In Europe, the Montessori movement was able to establish itself quickly. One way to understand this breakthrough is to recognize the movement as a profitable enterprise. Instead, Quarfood focuses on the grassroots movement: For most teachers, the Montessori movement had no economic advantage. However, the movement conveyed something like dignity and the possibility of social engagement (p. 168) that was accompanied by a certain critique of civilization (p. 169). This criticism of civilization focused on the rights and freedoms of children (pp. 172–178) but in the end, the sociopolitical function and effects of this criticism remain somewhat vague for the readers.

Very interesting is the chapter about the church of the children that explains why Catholic infant education still relies on Montessori today. Montessori herself avoided the sensitive question of religious education and worked with both the socialists and the Franciscan Order (p. 236). For some years, Montessori had been involved in a project of the Catholic Church in Barcelona where she developed didactic material to prepare children for their first communion. According to Montessori, children should experience and understand their own church. Montessori developed material that allowed children to build their own church to make some real religious experiences (pp. 235–243). Even though Montessori herself took new spiritual paths, Pope Benedict blessed Montessori’s method book in 1918 (p. 242), making Montessori a reference for Catholic didactics up until now.

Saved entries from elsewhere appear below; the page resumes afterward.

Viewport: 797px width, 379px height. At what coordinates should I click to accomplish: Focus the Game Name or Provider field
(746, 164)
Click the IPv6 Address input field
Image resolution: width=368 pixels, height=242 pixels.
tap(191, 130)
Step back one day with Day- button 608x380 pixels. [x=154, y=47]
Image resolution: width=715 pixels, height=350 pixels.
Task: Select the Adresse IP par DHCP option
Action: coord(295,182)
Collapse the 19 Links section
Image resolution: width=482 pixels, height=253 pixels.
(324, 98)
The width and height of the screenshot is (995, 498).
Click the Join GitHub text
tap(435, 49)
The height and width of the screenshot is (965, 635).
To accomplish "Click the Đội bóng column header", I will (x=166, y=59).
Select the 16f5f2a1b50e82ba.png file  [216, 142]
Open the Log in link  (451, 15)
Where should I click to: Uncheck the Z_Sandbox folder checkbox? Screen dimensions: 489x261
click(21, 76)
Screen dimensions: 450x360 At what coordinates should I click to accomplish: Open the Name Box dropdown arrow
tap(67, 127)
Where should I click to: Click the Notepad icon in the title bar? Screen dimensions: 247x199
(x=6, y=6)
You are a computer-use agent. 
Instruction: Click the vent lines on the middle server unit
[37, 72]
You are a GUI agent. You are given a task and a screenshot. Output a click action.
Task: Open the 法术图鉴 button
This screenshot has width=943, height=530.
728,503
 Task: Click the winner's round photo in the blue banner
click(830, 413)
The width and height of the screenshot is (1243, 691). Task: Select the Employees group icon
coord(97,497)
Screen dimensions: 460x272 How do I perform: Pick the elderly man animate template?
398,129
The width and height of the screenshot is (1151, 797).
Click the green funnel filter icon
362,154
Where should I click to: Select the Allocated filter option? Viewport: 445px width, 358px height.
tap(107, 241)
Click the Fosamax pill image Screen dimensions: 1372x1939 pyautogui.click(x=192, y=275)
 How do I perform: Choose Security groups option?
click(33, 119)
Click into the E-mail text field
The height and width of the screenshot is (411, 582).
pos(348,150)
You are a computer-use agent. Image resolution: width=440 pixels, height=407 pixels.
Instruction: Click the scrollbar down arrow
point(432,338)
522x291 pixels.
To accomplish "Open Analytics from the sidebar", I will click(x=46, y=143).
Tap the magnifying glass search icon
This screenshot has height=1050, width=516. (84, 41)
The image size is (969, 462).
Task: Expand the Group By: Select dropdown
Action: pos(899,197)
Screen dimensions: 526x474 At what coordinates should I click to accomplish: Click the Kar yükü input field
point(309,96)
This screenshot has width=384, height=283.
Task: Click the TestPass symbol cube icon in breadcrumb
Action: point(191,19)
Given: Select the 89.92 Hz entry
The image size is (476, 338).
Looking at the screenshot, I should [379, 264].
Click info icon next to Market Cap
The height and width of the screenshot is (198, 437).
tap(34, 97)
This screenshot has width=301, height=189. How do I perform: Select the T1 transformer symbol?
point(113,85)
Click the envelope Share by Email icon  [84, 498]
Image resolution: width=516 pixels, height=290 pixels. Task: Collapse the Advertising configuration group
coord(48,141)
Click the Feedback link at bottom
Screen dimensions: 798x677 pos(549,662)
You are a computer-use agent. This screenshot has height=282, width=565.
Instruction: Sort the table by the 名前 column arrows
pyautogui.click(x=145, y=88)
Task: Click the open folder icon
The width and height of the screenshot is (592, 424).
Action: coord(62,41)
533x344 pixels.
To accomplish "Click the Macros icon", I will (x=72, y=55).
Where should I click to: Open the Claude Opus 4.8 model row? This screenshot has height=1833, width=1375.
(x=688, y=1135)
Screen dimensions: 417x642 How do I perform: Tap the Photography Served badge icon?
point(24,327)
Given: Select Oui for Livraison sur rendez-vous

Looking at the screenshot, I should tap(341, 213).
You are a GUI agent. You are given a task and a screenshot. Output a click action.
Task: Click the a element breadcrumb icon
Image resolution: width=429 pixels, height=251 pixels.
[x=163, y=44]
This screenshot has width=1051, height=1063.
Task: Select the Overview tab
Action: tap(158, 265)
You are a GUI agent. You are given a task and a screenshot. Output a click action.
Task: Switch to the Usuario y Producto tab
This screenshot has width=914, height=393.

The last part of the book deals with the fascist politicization of the Montessori movement in Italy and gives an overview of the current research as well as insight into the archive material of the secret police. Through the alliance Montessori-Mussolini, it was suddenly possible to open new schools, to set up a national teacher education, or publish several magazines on the Montessori-method. Quarfood examines the extent to which there was a real mutual interest between the fascists and Montessori and to what extent opportunistic considerations can explain the cooperation. There is some evidence that the cooperation between Mussolini and Montessori was more pragmatic than idealistic but that they shared certain imperialistic visions. It is certain that Montessori’s pacifist speeches in Nice and Geneva made the fascists more attentive (p. 359) and prepared for the final stages of dissociation in 1934. After the final break, Montessori’s influence in Italy rapidly disappeared until after the war.

The book at hand gives a deep insight into the Montessori movement of the interwar period. The author has processed many sources as well as research literature from Italian, German, French, English, and Swedish contexts and reproduces them in a clear language. The fact that there is no clear deconstruction of the phenomenon in the end – as we know it from other pedagogical historians2 – may be due to the very balanced presentation of the dazzling persona of Montessori who has staged herself as a scientist, leader, women’s rights activist, advocate of the children, and much more at the same time.

1 Cf. among others Rita Kramer, Maria Montessori, A Biography, New York 1976; Ela Eckert, Maria und Mario Montessoris Kosmische Erziehung. Vision und Konkretion, Berlin 2007.
2 Essential for the deconstruction of „Reformpädagogik“: Jürgen Oelkers, Reformpädagogik. Eine kritische Dogmengeschichte, 3. vollst. bearb. und erw. Auflage, Weinheim 1996.